En reprenant les codes du genre du voyage du héros, le réalisateur s’intéresse autrement à l’immigration, à travers le regard de ceux qui entreprennent cette odyssée souvent mortelle. « C’est précisément la partie du voyage que nous ne voyons pas. Nous ne voyons toujours que l’arrivée des bateaux », explique Matteo Garrone au HuffPost dans l’interview vidéo ci-dessus.

Pour Mamadou Kouassi, qui a été consultant sur le scénario, ce film est surtout « une grande opportunité de porter une voix, pas seulement ma voix, mais celle de beaucoup de personnes que nous avons vu périr dans le désert, dans les prisons et pendant la traversée de la mer ».

Une violence atténuée par rapport à la réalité

Si la caméra de Matteo Garrone sait sublimer les paysages que les deux héros traversent, son film montre aussi l’horreur, qui n’a rien de fictionnelle. Dans le désert, des cadavres sont enfouis dans le sable et Seydou et Moussa se retrouvent obligés d’appliquer la règle du marche ou crève, au risque d’y rester.

Les scènes dans les prisons libyennes, où la torture et le trafic d’êtres humains sont pratiques courantes, sont particulièrement difficiles à regarder. Pour Mamadou Kouassi, qui a survécu à trois années en Libye, « c’était important de faire voir ces réalités que nous vivions ». Là-bas, les personnes exilées n’ayant pas de quoi payer leur liberté sont tuées ou entassées dans des geôles insalubres. Certains sont ensuite vendus en esclavage comme ouvriers, comme ce fut le cas pour Mamadou Kouassi et Seydou dans le film.
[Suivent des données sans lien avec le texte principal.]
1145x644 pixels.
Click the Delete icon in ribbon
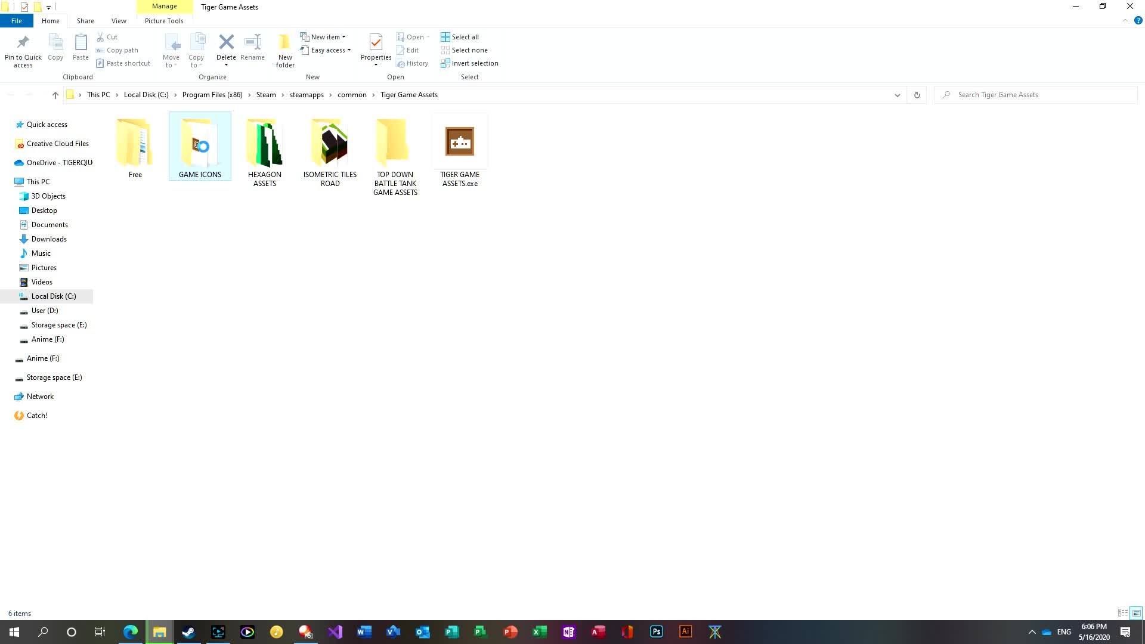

« Les gens ne savent pas, les Européens disent que la Libye est un pays sûr. On n’a rien inventé dans le film, il y a même des réalités qui n’apparaissent pas et je pense qu’il a bien fait », raconte Mamadou Kouassi. « J’ai essayé de montrer la violence le moins possible, sans jamais spéculer. Ce qu’on voit dans le film est très inférieur à ce qu’ils ont réellement vécu », déplore le réalisateur.

Plus que dans les images, la violence se ressent dans l’inhumanité avec laquelle les migrants sont traités par les gens qu’ils rencontrent en chemin, du vendeur de faux passeport aux gardes libyens et les passeurs.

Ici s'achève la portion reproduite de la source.